『チーパー・ザン・チープ』2CD+ブルーレイ・エディション、6/27発売!

2025.05.16 TOPICS


フランク・ザッパ
『チーパー・ザン・チープ』2CD+ブルーレイ・エディション
Frank Zappa / Cheaper Than Cheap (2CD+Blu-ray)

発売日:6月27日

フランク・ザッパ率いるマザーズが1974年6月に撮影・録音したものの未公開となっていたテレビ特番が、50年以上の時を経てテープ倉庫から解禁!
2時間に及ぶライヴ映像とそれに付随するライヴ・アルバムで構成されたパッケージとして発売が決定‼
UNIVERSAL MUSIC STOREで数量限定盤が完売し好評だった『チーパー・ザン・チープ』が一般流通でもリリース!

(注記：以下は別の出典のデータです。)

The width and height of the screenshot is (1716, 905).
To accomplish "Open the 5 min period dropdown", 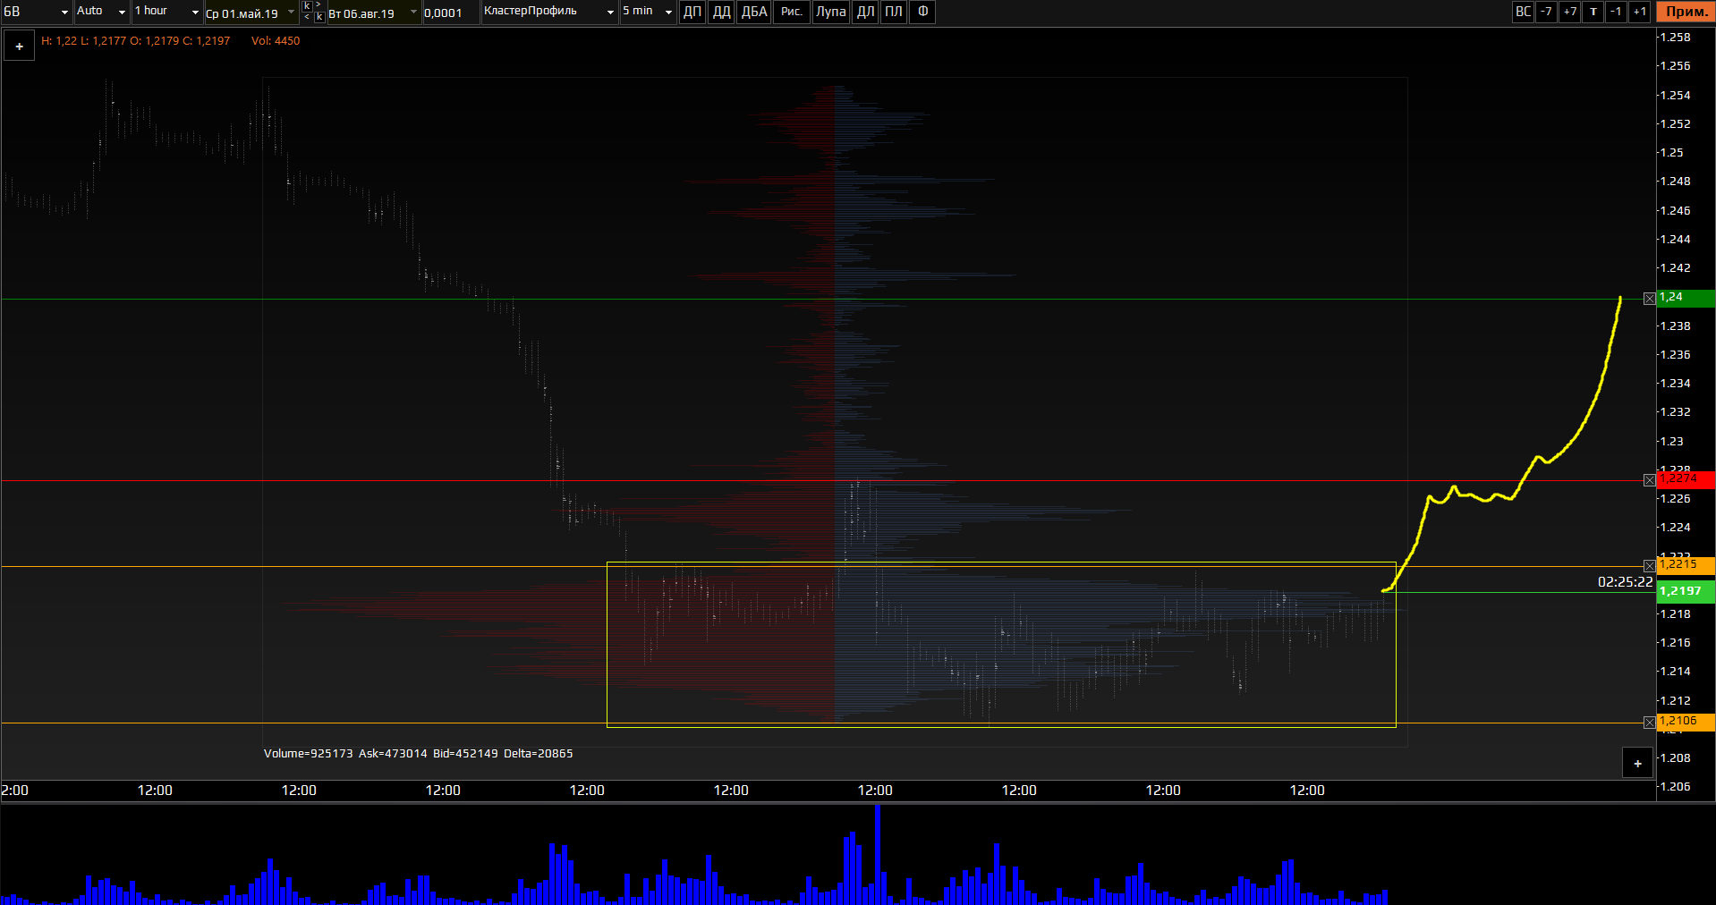I will coord(647,12).
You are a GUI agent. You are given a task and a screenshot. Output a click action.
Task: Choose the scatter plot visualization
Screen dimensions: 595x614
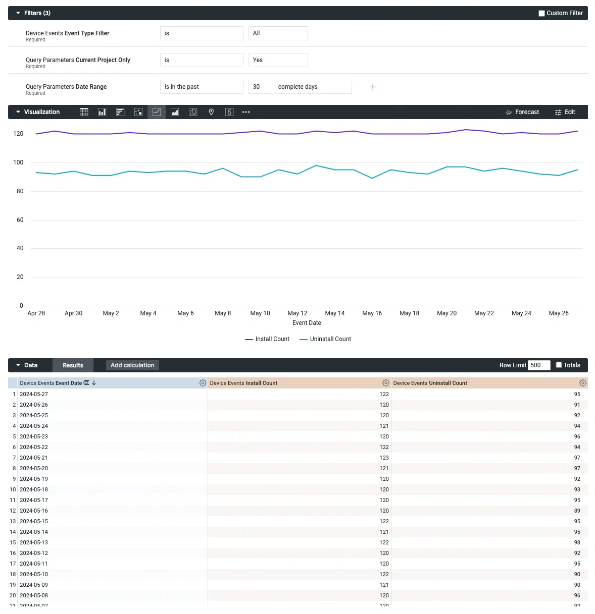tap(138, 112)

2CD+ブルーレイ、24ページの英文ブックレットと日本版ブックレットで構成。

“みなさん、世界一安っぽいテレビ特番にようこそ!この番組は、視聴者のみなさんの知性を啓発するために、ここカリフォルニア州ハリウッドのサンセット大通り5831番地にある我らがマザーズ・オブ・インヴェンションのリハーサル・ホールで現在でっち上げているところです。カメラマンは全員、カメラを振ってお互いに見合うことはできるかな?そうすれば、このホールの中がどんな感じなのか今テレビをご覧のみなさんにもわかるだろうから。ご覧の通り、これはチープどころじゃない最高の安っぽさです。”
- フランク・ザッパ、1974年6月21日


- ザッパは1974年6月21日、ジョージ・デューク(キーボード/ヴォーカル)、ナポレオン・マーフィー・ブロック(テナー・サックス/フルート/ヴォーカル)、トム・ファウラー(ベース)、ジェフ・シモンズ(ギター/ヴォーカル)、チェスター・トンプソン(ドラム)、ルース・アンダーウッド(パーカッション)の6人から成るマザーズ・オブ・インヴェンションを率いてライヴ演奏の撮影・録音を行った。彼はテレビの特別番組を自主制作して放送局に売り込もうと考えていたが、撮影素材の技術的な問題により当時これを世に出すことは叶わず。50年以上の歳月を経て、約2時間に及ぶそのパフォーマンスがブルーレイ(本編+特典映像)と2CD(サウンドトラック)の構成で日の目を見る。

- 数年ぶりにグループに復帰したシモンズを含むマザーズの演奏は貴重であり、歴史的な意義は十分。また、ザッパは収録に向けて特定のセットリストを用意していなかったため、バンドは当時のレパートリーの大半を披露している。この日に録音された「アポストロフィ (‘)」は『Zappa(オリジナル・サウンドトラック)』(日本発売は22年)で取り上げられていたが、複数テイクが録られたという「インカ・ローズ」、「RDNZL」などを含むそのほかの楽曲は初収録となる。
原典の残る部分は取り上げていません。